The retention of beta cell function and insulin secretion in (Pro3)GIP-treated mice fed high-fat diets can be explained in terms of beta cell sparing due to decreased insulin demand as a result of improved insulin sensitivity, lower prevailing glucose levels and alleviation of chronic diet-induced GIP receptor activation. Glucagon-like peptide (GLP)-1 has many beneficial actions on beta cell function and we have some evidence that a compensatory enhancement of GLP-1 function, as observed in GIP receptor knockout mice , may contribute. Thus, although circulating GLP-1 was unchanged in ob/ob mice treated with (Pro3)GIP, administration of the GLP-1 antagonist exendin(9–39) had detrimental effects . Neither does there appear to be a distinguishable role for glucagon inhibition, as circulating concentrations were unchanged by (Pro3)GIP in the present study. Absence of beta cell glucose and lipid toxicity, together with a decrease in adiposity, will contribute to maintaining effective insulin secretory function and glucose homeostasis in (Pro3)GIP-treated mice fed a high-fat diet.

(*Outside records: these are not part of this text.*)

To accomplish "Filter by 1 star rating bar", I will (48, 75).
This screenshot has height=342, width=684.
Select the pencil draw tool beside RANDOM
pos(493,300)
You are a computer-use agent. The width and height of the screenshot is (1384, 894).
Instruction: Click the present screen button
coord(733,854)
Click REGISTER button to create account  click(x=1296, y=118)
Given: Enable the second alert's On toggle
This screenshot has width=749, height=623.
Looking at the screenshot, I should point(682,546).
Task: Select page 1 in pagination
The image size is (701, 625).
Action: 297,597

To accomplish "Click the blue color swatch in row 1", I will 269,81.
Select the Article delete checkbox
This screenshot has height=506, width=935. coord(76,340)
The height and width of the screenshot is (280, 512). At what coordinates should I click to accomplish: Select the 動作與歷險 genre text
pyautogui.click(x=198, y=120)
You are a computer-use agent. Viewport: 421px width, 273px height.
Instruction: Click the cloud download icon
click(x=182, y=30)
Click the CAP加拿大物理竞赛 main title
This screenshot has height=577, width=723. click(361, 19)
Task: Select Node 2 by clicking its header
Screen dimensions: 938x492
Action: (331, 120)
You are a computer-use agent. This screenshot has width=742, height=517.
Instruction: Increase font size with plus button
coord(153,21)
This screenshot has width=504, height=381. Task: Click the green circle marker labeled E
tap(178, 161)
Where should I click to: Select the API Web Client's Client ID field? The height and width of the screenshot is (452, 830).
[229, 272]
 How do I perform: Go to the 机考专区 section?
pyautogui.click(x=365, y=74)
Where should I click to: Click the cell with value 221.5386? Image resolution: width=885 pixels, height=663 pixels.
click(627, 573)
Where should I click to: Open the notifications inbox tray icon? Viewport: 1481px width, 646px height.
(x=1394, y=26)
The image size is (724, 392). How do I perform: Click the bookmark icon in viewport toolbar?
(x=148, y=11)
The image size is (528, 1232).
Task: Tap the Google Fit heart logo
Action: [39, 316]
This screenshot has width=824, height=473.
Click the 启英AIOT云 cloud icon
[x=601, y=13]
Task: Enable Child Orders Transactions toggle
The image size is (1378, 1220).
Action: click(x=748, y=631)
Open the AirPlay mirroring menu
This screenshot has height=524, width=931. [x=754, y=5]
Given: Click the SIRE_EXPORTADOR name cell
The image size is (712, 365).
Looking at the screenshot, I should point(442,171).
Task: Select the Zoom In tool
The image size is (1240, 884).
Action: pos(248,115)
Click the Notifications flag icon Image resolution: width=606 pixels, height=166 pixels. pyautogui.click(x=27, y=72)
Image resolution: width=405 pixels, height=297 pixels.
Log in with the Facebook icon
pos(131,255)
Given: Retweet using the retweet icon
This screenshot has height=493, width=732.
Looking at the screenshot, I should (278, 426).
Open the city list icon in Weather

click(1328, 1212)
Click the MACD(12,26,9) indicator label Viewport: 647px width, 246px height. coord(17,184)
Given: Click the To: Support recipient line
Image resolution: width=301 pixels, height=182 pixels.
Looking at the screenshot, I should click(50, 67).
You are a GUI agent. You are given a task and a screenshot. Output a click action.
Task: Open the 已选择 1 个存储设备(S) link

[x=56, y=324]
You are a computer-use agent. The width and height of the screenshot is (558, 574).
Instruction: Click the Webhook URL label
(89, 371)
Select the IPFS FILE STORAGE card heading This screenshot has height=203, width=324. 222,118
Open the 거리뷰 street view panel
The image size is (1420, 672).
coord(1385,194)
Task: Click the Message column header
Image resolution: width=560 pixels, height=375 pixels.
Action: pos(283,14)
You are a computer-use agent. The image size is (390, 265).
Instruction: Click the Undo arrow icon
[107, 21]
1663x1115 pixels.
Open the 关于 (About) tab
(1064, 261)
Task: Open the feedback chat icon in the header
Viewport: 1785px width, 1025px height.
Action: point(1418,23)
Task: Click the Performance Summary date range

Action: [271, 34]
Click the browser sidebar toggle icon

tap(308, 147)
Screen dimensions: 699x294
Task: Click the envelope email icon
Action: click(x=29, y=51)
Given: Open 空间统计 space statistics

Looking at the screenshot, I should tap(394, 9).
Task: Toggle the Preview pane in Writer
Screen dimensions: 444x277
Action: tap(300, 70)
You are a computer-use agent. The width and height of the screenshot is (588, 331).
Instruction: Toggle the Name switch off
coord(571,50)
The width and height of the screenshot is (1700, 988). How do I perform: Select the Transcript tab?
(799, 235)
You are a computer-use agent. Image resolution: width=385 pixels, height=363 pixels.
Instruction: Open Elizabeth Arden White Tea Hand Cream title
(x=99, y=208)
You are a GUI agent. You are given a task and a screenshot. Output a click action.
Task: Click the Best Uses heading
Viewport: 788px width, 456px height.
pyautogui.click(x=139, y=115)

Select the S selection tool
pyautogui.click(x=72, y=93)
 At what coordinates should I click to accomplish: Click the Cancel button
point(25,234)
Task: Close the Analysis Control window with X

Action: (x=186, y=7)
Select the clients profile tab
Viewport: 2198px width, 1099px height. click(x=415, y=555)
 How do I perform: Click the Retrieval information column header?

In conclusion, GIP receptor blockade using (Pro3)GIP acts in both diet-induced and genetic obesity-diabetes [4, 24] to decrease insulin resistance, improve glucose tolerance and enhance beta cell function. As shown in the present study, longer-term treatment also protects from obesity and associated abnormalities of circulating and tissue lipids induced by high-fat diets. There are very strong parallels between these effects and those of GIP receptor knockout ob/ob mice  and surgical bypass of GIP-secreting K cells in humans undergoing Roux-en-Y surgery for the treatment of gross obesity [41–44]. These various observations in diet-induced models and man suggest that GIP receptor antagonists, such as (Pro3)GIP, represent an exciting class of future drug for the treatment of obesity and alleviation of diabetes .
These studies were supported by a Project Grant from Diabetes UK and University of Ulster Research Strategy Funding.
Duality of interest
V. A. Gault, N. Irwin and P. R. Flatt are shareholders in Diabetica.